Goal = Rewrite the lines below, substituting "web pages" for every occurrence of "webpages" and leaving everything else unchanged.

* Start Extracted material *

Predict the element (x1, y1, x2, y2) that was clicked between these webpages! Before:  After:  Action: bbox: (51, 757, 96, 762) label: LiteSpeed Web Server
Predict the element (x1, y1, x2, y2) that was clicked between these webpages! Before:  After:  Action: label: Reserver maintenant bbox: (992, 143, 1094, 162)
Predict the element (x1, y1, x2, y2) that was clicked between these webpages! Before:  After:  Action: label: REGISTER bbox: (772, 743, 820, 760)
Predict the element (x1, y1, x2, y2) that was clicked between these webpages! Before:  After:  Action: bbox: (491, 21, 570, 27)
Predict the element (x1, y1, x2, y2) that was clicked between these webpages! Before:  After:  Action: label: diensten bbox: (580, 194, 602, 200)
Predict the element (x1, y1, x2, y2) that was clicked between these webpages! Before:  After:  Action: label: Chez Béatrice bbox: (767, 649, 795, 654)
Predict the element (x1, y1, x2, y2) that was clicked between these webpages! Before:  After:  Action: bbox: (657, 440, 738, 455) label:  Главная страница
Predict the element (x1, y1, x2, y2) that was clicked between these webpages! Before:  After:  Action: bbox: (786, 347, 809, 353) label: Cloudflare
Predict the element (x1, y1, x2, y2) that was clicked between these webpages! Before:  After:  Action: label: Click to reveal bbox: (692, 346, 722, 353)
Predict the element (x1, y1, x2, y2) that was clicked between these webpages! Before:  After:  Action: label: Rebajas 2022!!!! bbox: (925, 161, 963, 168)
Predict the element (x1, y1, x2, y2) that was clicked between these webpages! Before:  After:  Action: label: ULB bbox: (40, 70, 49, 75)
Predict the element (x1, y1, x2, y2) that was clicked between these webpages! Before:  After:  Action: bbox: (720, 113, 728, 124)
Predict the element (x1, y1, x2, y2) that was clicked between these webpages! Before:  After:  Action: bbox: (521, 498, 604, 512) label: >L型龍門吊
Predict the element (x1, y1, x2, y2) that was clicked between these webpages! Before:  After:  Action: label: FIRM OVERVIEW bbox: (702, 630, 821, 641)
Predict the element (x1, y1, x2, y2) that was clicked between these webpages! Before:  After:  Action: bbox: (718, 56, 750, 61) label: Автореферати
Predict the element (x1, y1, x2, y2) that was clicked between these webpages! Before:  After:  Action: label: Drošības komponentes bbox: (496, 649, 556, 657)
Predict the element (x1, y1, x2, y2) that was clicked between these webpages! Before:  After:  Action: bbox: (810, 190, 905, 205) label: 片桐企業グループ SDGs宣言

* End Extracted material *

Answer =
Predict the element (x1, y1, x2, y2) that was clicked between these web pages! Before:  After:  Action: bbox: (51, 757, 96, 762) label: LiteSpeed Web Server
Predict the element (x1, y1, x2, y2) that was clicked between these web pages! Before:  After:  Action: label: Reserver maintenant bbox: (992, 143, 1094, 162)
Predict the element (x1, y1, x2, y2) that was clicked between these web pages! Before:  After:  Action: label: REGISTER bbox: (772, 743, 820, 760)
Predict the element (x1, y1, x2, y2) that was clicked between these web pages! Before:  After:  Action: bbox: (491, 21, 570, 27)
Predict the element (x1, y1, x2, y2) that was clicked between these web pages! Before:  After:  Action: label: diensten bbox: (580, 194, 602, 200)
Predict the element (x1, y1, x2, y2) that was clicked between these web pages! Before:  After:  Action: label: Chez Béatrice bbox: (767, 649, 795, 654)
Predict the element (x1, y1, x2, y2) that was clicked between these web pages! Before:  After:  Action: bbox: (657, 440, 738, 455) label:  Главная страница
Predict the element (x1, y1, x2, y2) that was clicked between these web pages! Before:  After:  Action: bbox: (786, 347, 809, 353) label: Cloudflare
Predict the element (x1, y1, x2, y2) that was clicked between these web pages! Before:  After:  Action: label: Click to reveal bbox: (692, 346, 722, 353)
Predict the element (x1, y1, x2, y2) that was clicked between these web pages! Before:  After:  Action: label: Rebajas 2022!!!! bbox: (925, 161, 963, 168)
Predict the element (x1, y1, x2, y2) that was clicked between these web pages! Before:  After:  Action: label: ULB bbox: (40, 70, 49, 75)
Predict the element (x1, y1, x2, y2) that was clicked between these web pages! Before:  After:  Action: bbox: (720, 113, 728, 124)
Predict the element (x1, y1, x2, y2) that was clicked between these web pages! Before:  After:  Action: bbox: (521, 498, 604, 512) label: >L型龍門吊
Predict the element (x1, y1, x2, y2) that was clicked between these web pages! Before:  After:  Action: label: FIRM OVERVIEW bbox: (702, 630, 821, 641)
Predict the element (x1, y1, x2, y2) that was clicked between these web pages! Before:  After:  Action: bbox: (718, 56, 750, 61) label: Автореферати
Predict the element (x1, y1, x2, y2) that was clicked between these web pages! Before:  After:  Action: label: Drošības komponentes bbox: (496, 649, 556, 657)
Predict the element (x1, y1, x2, y2) that was clicked between these web pages! Before:  After:  Action: bbox: (810, 190, 905, 205) label: 片桐企業グループ SDGs宣言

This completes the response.